Lower taxes, or lower tax-like charges, directly benefit small businesses. They ease cashflow pressure, reduce fixed costs, and improve the odds of survival in an economy where margins are already razor-thin.

But the way this change has come about matters.

Rachel Reeves’ decision to soften policy just weeks after her first Budget does not signal calm, agile governance. Instead, it reinforces a growing concern for business owners: UK economic policy is being stress-tested live, with SMEs absorbing the uncertainty.

What changed, and why it helps businesses

Six weeks after announcing her Budget, the chancellor moved to provide targeted relief for pubs following intense backlash from landlords and operators.

Business rates function like a tax on existence rather than profit. When they rise suddenly, small businesses cannot offset them through efficiency or growth, these rates simply drain working capital.

Revisiting those increases therefore delivers genuine relief:

  • lower fixed monthly outgoings
  • reduced pressure to raise prices
  • improved chances of keeping staff employed

For pub operators, this is unambiguously positive. Charging struggling businesses less when costs are rising everywhere else is economically sensible.

Industry reaction: relief welcomed, but the fault lines are clear

The pub industry has welcomed the government’s shift.

Emma McClarkin, chief executive of the British Beer and Pub Association, described the decision as a clear step forward:

News that the government is going to look again at business rates increases is potentially a huge win for pubs across the country and shows government have not only listened to our concerns but acted.

Emma McClarkin, Chief Executive of the BBPA

That acknowledgement matters. It shows that pressure can work, and that government recognises when it risks pushing viable businesses beyond breaking point.

However, the response has also exposed a deeper problem.

Kate Nicholls, chair of UKHospitality, warned that the issue extends far beyond pubs:

The entire sector is affected by these business rates hikes — from pubs and hotels to restaurants and cafés. We need a hospitality-wide solution.
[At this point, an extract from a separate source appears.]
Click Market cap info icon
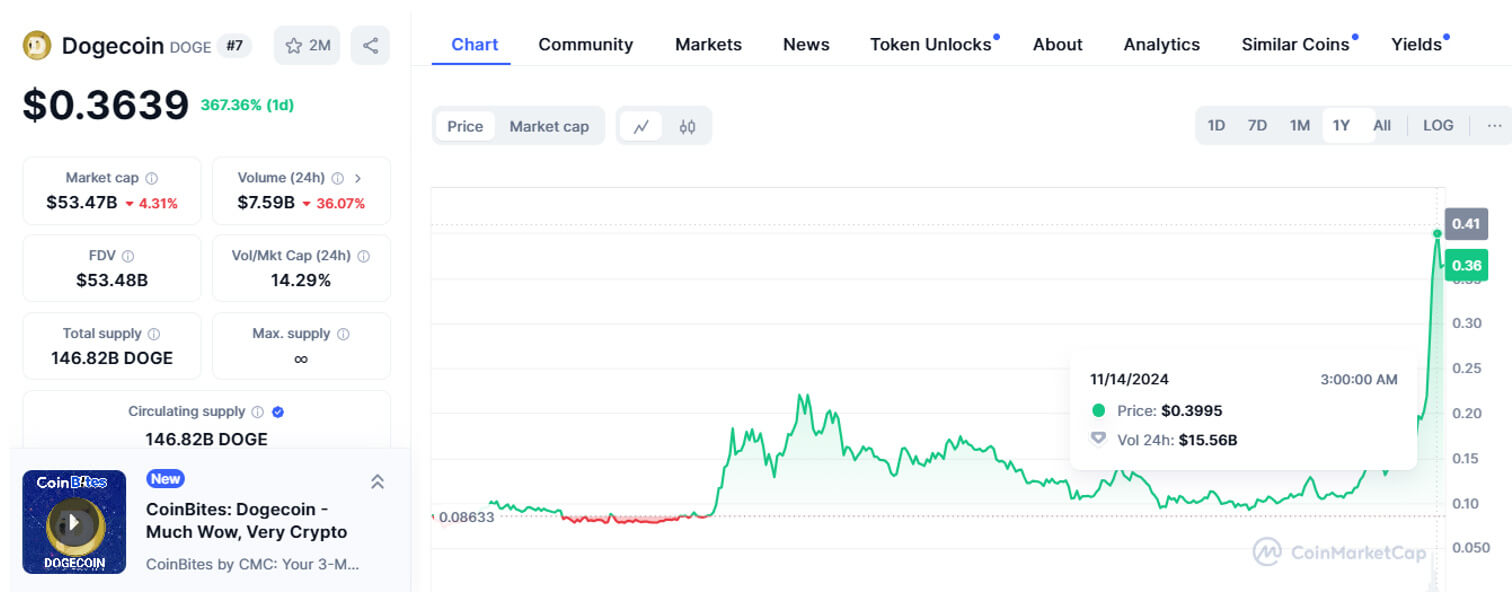This screenshot has height=612, width=1512. tap(152, 178)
Kate Nicholls, Chair of UKHospitality

This highlights the uncomfortable reality for many small businesses: relief is being applied unevenly, politically, and reactively, not as part of a coherent strategy.

The real issue: policy volatility destroys planning

This is not an isolated incident.

Over recent months, the government has reversed or softened positions on:

  • welfare reforms
  • pensioner support
  • agricultural taxation
  • and now business rates


Each reversal may be defensible in isolation. Collectively, they send a damaging signal to business owners:

You cannot rely on policy announced today to still exist next quarter.

For small businesses, this is corrosive. Businesses plan:

  • staffing levels
  • pricing
  • leases
  • capital investment

When policy changes arrive suddenly, and reverse just as suddenly, planning becomes guesswork.

This is not agile policymaking. Agile policymaking is evidence-led, structured, and predictable. What we are seeing instead looks far closer to headless firefighting, rapid reaction driven by political pressure rather than economic design.

Why this matters more now than ever

The timing could not be worse.

Across the UK:

  • the country is getting poorer
  • consumer spending is tightening
  • margins are shrinking
  • energy, labour, and financing costs remain elevated


Many business owners are not debating growth, they are debating whether they can keep the lights on.


In this environment, policy volatility becomes an additional hidden tax. Even when government eventually lands on the “right” decision, the damage is often already done:

  • plans are paused
  • confidence is lost
  • trust in policymaking erodes


Once that trust goes, every future announcement is discounted by the business community, no matter how well-intentioned.

What businesses should assume going forward

The pub tax reversal carries a clear message for business owners across all sectors:

  • expect more policy changes
  • expect late adjustments
  • expect sector-by-sector firefighting, not holistic reform

Businesses should therefore:

  • plan conservatively around tax announcements
  • avoid committing surplus cash immediately after Budgets
  • build buffers for policy risk, not just market risk


Relief should be treated as upside, never as certainty.

The logical view: relief is welcome, instability is not

We all welcome any move that reduces tax or tax-like charges on small businesses. That is the correct economic direction, particularly when businesses and consumers are under strain.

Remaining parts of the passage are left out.